Spatchcock: 2009

Monday, December 28, 2009

Southeastern Railway Museum

The day after Christmas, my parents, Emma, and I spent the afternoon at the Southeastern Railway Museum. Their large and growing collection includes a number of cosmetically restored rolling stock from railroads in the Southeast including several large steam locomotives. This post covers some of the photographs from that visit.

S&A #750

Savannah and Atlant #750 - This 4-6-2 "Light Pacific" built in 1910 pulled excursions all around the Southeastern U.S. including one in 1989 that I rode on. It was last operated that year and currently sits on static display, having been cosmetically restored.

Selection sort, 64-bit

Having haphazardly embarked on Agner Fog's informative C++ optimization guide [pdf], I decided it was time to write some x86-64 assembly to gain familiarity with the x86-64 instruction set.

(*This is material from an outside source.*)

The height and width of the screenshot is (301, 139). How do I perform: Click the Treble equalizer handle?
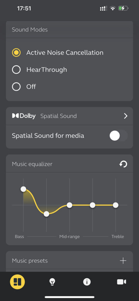115,205
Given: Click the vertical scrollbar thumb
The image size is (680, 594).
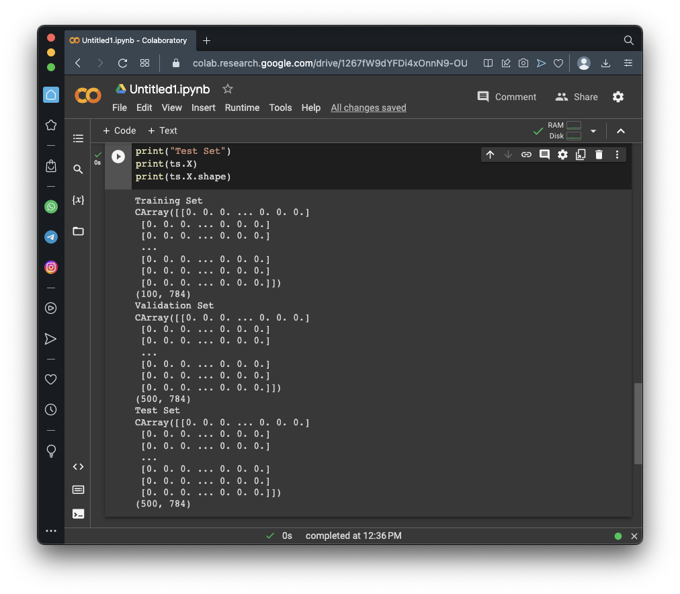Looking at the screenshot, I should 638,423.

Selection sort is an easy hello-world type application for assembly programming. On a Windows platform, getting Visual Studio and NASM to build a project together demanded a moment's tinkering, so I didn't want to be too ambitious.

The code listing follows. The best part is there is no stack frame to prepare or registers to spill. This doesn't do anything sophisticated like prefetch data, and of course isn't the best algorithm for sorting. It is pretty easy to spot the nested loops.

Posted for your amusement.


section .text code align=16

global selsort

; void selsort(int *A, int N)
;
; A: rcx
; N: rdx
;
selsort:
 xor rax, rax
 
L1:
 mov r8, rax
 inc r8
 mov r10, rax
 
L2:
 cmp r8, rdx
 jz L3
 
 mov r11d, dword[rcx+r8*4]
 mov r9d, dword[rcx+r10*4]
 
 cmp r9d, r11d
 cmova r10, r8

 inc r8
 jmp L2
 
L3:
 mov r11d, dword[rcx+rax*4]
 mov r9d, dword[rcx+r10*4]
 
 cmp r9d, r11d
 jge L4
 
 mov dword[rcx+r10*4], r11d
 mov dword[rcx+rax*4], r9d
 
L4:
 inc rax
 cmp rax, rdx
 jnz L1
 
 ret

Monday, December 14, 2009

netherp - share your naughty bits!

At Josh's request, I threw the source code to netherp v2 up on a public Github repository. Here is the URL:

http://github.com/kerrmudgeon/kerrutils/blob/master/netherp

netherp was originally intended to be a minimal-configuration HTTP server for sharing files among two machines of arbitrary make and model. One day a few weeks ago I became enthusiastic about asynchronous I/O and non-threaded server architectures, so I wrote a second version from scratch. It doesn't support HTTP PUT or POST or any method other than GET. There is no authentication, and I suspect there may be ways of compromising it.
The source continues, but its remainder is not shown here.